Mais pourquoi est-ce qu'ici ils avaient l'air d'être comme les autres ?

— Ça va toujours ? lui demanda Baghera.

Encore un nom étrange. La jeune femme blonde à qui ZeratoR l'avait confié s'appelait Baghera Jones... Qui s'appelait comme ça ?

Elle avait pris son rôle de guide très au sérieux, et le baladait dans cet étrange monde en prenant soin d'éviter les rencontres.

— Oui... mais j'ai toujours mal, ça met combien de temps à agir votre truc ?

— Pas longtemps, normalement... C'est bizarre que ça soit aussi lent avec toi.

Rayenne ne répondit pas. Peut-être qu'il avait effectivement été empoisonné sans s'en rendre compte. Il avait baissé sa garde trop vite. Il s'était laissé avoir.

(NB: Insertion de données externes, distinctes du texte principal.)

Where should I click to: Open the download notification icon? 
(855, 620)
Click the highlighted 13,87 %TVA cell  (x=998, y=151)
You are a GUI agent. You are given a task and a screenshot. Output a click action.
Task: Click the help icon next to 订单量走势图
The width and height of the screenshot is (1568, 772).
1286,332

— Donc, du coup, là c'est la salle de concert. En fait, comme on tourne entre plusieurs spectacles, on monte des chapiteaux et des salles différentes. Surtout quand on reste longtemps comme ici. Même si bon, tout le monde préférerait partir vite.

— Ah ? Vous aimez pas la ville ?

— Ah non. Enfin, y a peut-être quelques gens qui aiment bien y passer pour récupérer certains trucs, mais être parqués dans un coin comme dans un zoo, c'est pas incroyablement fun, on va pas se mentir. Et encore, cette fois on a eu de la chance, ça sent pas trop la pisse.

— La pisse ?

— Ouais, normalement on nous refile vraiment les pires lieux.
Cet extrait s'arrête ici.